Lucas, que vive en un auto abandonado con su pareja, habla de su procedencia árabe, de sus ganas de levantar vuelo y de temas políticos, con soltura y buena información. Dice que su novia está durmiendo, pero recibe la ración doble de comida y cuenta, casi con orgullo, que alguna veces logra reunir unos pesos y entonces “voy y me tomo un fernet. ¿No te parece que me lo merezco? Todos nos merecemos un fernet”. José se refugia en el hall de entrada de un banco. Tuvo una fractura de fémur cuando se cayó de un andamio, trabajando en la construcción. Ya está recuperado y empezó a buscar trabajo de nuevo.
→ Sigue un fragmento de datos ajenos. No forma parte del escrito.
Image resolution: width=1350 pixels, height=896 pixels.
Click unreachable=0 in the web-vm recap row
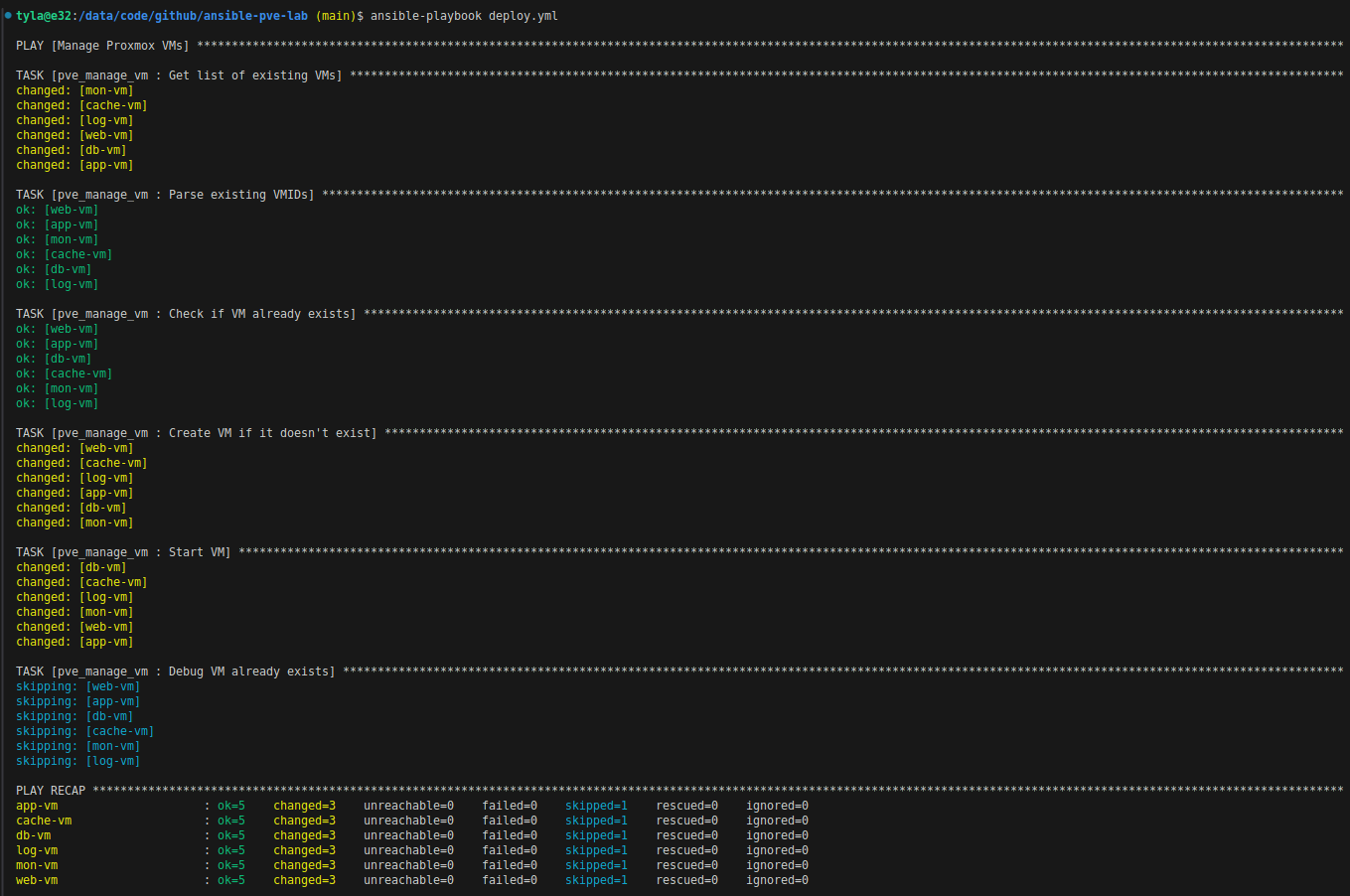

Dice que tenía unas zapatillas nuevas, pero se las robaron, porque no es muy seguro el lugar donde guarda sus cosas, en un escondite cerca de las vías del Ferrocarril Sarmiento. Les pide a los vecinos del barrio otro par de zapatillas “o unas alpargatas”, porque sólo tiene el calzado que lleva puesto y se le moja cuando pega un trabajo. “Y con este frío”, dice como en un suspiro, sin dejar de sonreír y transmitir templanza, a pesar de todo.
Las historias que se cuentan de los que viven en la calle van desde Roberto, que esta vez no quiso hablar, y que se menciona a sí mismo como “cuidador de palomas reconocidos por la Unesco”, hasta una bailarina y artista que recién ahora, con la ayuda de muchos, dejó de vivir en la calle. Alguien recuerda a Jorge, oriundo de Bahía Blanca, que llegó a vivir en la intemperie por una depresión, luego de que su ex mujer no lo dejara ver más a su hija. El decía que había sido empleado por mucho tiempo, pero pocos le creían. Cuando lo ayudaron a realizar los trámites para la jubilación, descubrieron que era cierto, que tenía los aportes suficientes para acceder a ese beneficio. Historias de frío, de largas noches de invierno, de dolor escondido detrás de las frazadas con las que la mayoría se tapa la cara, por pudor o para “aliviarle el paso a lo que nos miran”, según dice como al pasar, Martín, un filósofo que suele dormir en un rincón de la calle Yrigoyen, cerca de la estación de Lanús.